Born in a suburb of Allegheny (now Pittsburgh), Pennsylvania, on May 11, 1894, Martha Graham was influenced early on by her father, George Graham, a doctor who specialized in nervous disorders. Dr. Graham believed that the body could express its inner senses, an idea that intrigued his young daughter.
In the 1910s, the Graham family moved to California, and when Martha was 17, she saw Ruth St. Denis perform at the Mason Opera House in Los Angeles. After the show, she implored her parents to allow her to study dance, but being strong Presbyterians, they wouldn't permit it.
Still inspired, Graham enrolled in an arts-oriented junior college, and after her father died, at the newly opened Denishawn School of Dancing and Related Arts, founded by Ruth St. Denis and her husband, Ted Shawn. Graham spent more than eight years at Denishawn, as both a student and an instructor.
Working primarily with Ted Shawn, Graham improved her technique and began dancing professionally. Shawn choreographed the dance production "Xochitl" specifically for Graham, who performed the role of an attacked Aztec maiden.The wildly emotional performance garnered her critical acclaim.

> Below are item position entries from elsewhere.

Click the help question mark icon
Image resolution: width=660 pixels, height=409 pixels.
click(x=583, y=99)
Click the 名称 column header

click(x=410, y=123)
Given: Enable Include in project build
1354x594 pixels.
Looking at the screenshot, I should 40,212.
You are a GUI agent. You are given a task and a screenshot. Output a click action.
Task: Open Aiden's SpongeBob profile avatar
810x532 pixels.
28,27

Graham left Denishawn in 1923 to take a job with the Greenwich Village Follies. Two years later, she left the Follies to broaden her career. She took teaching positions at the Eastman School of Music and Theater in Rochester, New York, and the John Murray Anderson School in New York City to support herself.

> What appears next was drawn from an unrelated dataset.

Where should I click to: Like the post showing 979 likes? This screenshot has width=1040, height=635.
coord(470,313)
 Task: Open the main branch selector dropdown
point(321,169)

In 1926, she established the Martha Graham Dance Company. Its incipient programs were stylistically similar to those of her teachers, but she quickly found her artistic voice and began conducting elaborate experiments in dance.

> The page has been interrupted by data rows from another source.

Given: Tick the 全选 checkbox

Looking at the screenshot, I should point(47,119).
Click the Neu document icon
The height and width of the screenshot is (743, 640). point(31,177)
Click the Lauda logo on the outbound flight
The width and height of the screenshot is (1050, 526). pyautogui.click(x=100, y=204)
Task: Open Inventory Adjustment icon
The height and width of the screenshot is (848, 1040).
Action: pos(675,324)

Ever more bold, and illustrating her visions through jarring, violent, spastic and trembling movements, Graham believed these physical expressions gave outlet to spiritual and emotional undercurrents that were entirely ignored in other Western dance forms. The musician Louis Horst came on as the company’s musical director and stayed with Graham for nearly her entire career. Some of Graham’s most impressive and famous works include “Frontier,” “Appalachian Spring,” “Seraphic Dialogue” and “Lamentation.” All of these works utilized the Delsartean principle of tension and relaxation -- what Graham termed “contraction and release.”
Despite the fact that many early critics described her dances as “ugly,” Graham’s genius caught on and became increasingly respected over time, and her advances in dance are considered by many to be an important achievement in America’s cultural history.